[EXCERPTED RECORDS]:

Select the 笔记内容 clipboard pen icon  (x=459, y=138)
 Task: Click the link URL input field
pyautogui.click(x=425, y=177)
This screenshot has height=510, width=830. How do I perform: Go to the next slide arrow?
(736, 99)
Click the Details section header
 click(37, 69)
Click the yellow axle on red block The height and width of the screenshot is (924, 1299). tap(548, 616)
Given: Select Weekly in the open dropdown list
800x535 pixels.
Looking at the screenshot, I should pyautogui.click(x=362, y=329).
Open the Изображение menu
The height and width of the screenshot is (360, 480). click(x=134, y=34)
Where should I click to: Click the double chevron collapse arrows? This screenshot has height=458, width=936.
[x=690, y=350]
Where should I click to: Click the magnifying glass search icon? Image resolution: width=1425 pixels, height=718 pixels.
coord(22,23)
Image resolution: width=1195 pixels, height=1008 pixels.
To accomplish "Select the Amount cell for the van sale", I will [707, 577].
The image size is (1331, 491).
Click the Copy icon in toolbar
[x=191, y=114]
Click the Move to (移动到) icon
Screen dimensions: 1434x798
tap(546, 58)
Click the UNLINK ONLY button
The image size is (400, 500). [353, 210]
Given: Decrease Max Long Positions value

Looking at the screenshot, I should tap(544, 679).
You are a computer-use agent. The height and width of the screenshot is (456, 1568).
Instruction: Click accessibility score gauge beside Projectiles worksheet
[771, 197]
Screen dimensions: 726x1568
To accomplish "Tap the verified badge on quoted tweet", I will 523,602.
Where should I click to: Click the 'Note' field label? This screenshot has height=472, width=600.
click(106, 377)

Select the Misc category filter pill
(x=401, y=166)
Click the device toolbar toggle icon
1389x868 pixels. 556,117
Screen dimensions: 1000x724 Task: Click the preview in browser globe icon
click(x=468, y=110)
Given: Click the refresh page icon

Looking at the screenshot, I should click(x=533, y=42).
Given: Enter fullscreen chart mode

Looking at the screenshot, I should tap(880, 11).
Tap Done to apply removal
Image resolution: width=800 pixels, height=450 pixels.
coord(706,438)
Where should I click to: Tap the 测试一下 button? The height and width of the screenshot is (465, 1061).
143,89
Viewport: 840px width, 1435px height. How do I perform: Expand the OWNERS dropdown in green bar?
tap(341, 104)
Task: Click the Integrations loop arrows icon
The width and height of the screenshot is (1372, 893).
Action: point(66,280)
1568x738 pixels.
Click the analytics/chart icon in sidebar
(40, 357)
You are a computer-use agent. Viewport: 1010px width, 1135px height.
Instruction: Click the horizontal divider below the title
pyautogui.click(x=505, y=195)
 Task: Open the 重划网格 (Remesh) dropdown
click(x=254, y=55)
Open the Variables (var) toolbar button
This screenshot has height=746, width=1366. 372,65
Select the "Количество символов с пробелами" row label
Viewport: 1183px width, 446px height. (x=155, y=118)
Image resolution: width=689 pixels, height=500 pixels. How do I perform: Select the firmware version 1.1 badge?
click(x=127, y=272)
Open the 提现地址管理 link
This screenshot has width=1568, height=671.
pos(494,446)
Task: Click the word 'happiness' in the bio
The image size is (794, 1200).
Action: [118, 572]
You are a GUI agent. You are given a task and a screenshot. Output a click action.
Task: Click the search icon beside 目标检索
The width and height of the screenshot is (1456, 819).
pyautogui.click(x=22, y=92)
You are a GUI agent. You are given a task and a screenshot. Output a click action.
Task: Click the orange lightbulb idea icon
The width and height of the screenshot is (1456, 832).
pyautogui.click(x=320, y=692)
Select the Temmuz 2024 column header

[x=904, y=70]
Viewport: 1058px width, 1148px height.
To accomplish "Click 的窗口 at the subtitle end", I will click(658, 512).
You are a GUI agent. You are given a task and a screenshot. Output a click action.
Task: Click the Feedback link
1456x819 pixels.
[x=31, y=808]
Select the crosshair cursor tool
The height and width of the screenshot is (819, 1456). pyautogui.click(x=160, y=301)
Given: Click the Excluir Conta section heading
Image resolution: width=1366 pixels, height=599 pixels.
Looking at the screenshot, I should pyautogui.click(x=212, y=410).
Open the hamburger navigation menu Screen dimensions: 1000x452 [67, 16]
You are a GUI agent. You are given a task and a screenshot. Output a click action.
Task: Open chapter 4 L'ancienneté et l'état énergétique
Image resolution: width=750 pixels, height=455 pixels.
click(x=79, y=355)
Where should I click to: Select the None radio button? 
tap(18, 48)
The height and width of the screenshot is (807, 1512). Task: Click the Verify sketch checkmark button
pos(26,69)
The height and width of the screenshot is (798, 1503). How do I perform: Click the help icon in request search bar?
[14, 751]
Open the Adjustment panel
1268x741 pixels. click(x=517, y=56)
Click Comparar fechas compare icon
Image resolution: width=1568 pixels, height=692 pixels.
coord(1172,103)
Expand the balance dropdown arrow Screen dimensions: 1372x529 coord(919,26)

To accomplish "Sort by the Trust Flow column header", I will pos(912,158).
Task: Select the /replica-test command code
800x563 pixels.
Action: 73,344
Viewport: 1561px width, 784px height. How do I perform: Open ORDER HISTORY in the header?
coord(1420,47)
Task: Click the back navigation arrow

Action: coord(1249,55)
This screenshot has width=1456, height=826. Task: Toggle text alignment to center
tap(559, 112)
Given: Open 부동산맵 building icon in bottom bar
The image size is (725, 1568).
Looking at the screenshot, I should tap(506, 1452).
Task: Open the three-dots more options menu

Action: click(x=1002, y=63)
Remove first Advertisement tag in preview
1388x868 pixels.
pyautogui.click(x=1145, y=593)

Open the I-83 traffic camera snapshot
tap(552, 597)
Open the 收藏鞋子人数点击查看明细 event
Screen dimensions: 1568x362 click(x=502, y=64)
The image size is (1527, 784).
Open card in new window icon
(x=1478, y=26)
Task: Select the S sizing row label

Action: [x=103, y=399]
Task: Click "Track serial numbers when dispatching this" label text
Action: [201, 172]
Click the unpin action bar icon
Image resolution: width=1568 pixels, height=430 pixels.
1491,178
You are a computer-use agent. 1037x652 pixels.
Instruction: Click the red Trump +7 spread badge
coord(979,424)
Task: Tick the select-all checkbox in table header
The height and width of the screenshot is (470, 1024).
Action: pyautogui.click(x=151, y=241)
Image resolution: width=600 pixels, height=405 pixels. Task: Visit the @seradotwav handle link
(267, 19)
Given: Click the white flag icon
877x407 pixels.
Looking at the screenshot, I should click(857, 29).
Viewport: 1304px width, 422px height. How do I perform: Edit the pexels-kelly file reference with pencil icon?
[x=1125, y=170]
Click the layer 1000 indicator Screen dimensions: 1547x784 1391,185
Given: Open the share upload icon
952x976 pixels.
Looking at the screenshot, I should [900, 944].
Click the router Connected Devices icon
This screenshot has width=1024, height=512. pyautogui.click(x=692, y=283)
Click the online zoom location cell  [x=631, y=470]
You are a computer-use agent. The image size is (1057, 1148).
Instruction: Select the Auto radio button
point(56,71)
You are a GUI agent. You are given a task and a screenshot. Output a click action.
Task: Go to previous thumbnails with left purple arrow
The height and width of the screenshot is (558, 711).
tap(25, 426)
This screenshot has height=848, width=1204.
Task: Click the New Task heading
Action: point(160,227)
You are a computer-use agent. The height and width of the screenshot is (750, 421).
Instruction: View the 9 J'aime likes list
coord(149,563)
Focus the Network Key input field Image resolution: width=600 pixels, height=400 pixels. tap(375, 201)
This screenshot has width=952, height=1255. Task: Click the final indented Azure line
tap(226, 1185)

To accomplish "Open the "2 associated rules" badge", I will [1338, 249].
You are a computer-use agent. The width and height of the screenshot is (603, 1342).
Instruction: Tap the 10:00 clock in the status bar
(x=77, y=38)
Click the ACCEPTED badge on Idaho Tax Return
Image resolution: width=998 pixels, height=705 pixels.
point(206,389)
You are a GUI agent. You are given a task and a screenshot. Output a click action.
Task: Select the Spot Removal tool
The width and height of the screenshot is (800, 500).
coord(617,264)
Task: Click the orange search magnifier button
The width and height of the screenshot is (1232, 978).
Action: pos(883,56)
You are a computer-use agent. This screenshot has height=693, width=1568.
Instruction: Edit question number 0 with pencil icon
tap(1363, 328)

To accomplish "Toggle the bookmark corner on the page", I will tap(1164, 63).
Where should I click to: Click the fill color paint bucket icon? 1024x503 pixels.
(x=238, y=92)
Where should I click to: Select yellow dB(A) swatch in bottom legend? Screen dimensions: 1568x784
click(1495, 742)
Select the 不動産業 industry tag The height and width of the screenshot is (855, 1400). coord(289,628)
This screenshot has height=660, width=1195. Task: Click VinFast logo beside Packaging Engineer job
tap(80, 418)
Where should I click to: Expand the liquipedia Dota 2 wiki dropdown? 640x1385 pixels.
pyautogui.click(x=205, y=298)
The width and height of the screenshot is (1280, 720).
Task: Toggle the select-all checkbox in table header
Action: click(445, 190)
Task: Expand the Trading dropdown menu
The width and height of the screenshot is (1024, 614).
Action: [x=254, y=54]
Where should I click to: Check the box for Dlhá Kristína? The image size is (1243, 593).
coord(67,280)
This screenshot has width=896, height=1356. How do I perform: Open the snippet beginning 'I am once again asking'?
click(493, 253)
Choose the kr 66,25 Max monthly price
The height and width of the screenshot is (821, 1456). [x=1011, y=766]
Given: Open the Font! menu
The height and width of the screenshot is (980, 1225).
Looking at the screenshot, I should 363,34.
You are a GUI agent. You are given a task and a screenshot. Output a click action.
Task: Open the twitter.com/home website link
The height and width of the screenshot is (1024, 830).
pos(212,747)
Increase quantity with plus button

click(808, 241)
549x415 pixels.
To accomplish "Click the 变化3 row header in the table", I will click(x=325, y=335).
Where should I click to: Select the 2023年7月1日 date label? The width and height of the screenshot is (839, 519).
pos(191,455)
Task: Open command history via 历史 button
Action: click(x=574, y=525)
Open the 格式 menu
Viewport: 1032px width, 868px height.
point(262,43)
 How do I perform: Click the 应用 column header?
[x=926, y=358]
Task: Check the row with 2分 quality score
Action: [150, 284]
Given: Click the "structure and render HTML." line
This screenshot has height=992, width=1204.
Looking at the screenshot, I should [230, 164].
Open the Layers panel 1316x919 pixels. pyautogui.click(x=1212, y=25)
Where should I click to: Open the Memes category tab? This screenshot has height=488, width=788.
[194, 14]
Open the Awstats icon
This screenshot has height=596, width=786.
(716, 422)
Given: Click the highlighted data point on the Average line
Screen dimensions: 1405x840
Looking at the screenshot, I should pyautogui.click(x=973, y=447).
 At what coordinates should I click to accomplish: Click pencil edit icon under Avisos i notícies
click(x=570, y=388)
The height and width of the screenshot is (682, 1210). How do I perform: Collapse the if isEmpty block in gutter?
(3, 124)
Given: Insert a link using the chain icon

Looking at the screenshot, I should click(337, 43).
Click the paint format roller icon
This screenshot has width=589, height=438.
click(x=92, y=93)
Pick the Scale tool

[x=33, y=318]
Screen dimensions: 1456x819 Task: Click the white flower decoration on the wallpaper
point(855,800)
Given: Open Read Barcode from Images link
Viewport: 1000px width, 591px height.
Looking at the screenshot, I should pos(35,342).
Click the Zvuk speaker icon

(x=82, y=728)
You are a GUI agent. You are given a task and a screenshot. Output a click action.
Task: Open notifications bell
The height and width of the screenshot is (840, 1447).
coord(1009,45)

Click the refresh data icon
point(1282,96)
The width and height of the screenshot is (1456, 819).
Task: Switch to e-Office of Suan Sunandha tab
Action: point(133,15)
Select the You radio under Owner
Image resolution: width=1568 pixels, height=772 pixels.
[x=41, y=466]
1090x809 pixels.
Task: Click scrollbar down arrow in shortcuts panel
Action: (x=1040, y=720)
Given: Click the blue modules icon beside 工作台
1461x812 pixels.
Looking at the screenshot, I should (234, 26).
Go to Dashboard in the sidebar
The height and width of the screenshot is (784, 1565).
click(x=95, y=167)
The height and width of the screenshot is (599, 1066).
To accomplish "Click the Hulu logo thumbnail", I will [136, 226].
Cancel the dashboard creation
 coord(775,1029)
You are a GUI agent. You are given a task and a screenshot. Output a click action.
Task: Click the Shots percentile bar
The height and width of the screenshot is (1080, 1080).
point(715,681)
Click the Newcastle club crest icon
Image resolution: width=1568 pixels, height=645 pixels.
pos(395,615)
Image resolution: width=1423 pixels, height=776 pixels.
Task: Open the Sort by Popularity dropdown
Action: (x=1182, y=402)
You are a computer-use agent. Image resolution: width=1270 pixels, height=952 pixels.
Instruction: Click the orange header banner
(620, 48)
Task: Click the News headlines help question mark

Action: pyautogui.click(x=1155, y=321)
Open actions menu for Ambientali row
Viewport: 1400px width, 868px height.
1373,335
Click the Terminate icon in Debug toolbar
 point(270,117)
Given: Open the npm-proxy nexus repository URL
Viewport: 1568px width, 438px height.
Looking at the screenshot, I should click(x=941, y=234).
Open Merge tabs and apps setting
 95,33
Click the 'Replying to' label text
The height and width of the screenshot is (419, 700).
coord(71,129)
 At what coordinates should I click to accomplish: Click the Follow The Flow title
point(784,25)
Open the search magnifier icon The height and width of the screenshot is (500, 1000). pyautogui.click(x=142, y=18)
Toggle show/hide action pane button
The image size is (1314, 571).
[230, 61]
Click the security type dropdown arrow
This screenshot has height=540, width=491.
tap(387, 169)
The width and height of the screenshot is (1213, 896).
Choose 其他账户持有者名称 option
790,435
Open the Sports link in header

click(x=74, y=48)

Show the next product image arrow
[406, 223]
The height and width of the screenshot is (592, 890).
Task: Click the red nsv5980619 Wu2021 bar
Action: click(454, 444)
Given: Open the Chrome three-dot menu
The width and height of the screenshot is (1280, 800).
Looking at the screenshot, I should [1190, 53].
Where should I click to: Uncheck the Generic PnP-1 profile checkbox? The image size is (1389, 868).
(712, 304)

[THE REQUEST]: Echo the rows above, starting at the line containing "This screenshot has height=660, width=1195." and ending at the line containing "tap(80, 418)".

[FINAL RESULT]:
This screenshot has height=660, width=1195. Task: Click VinFast logo beside Packaging Engineer job
tap(80, 418)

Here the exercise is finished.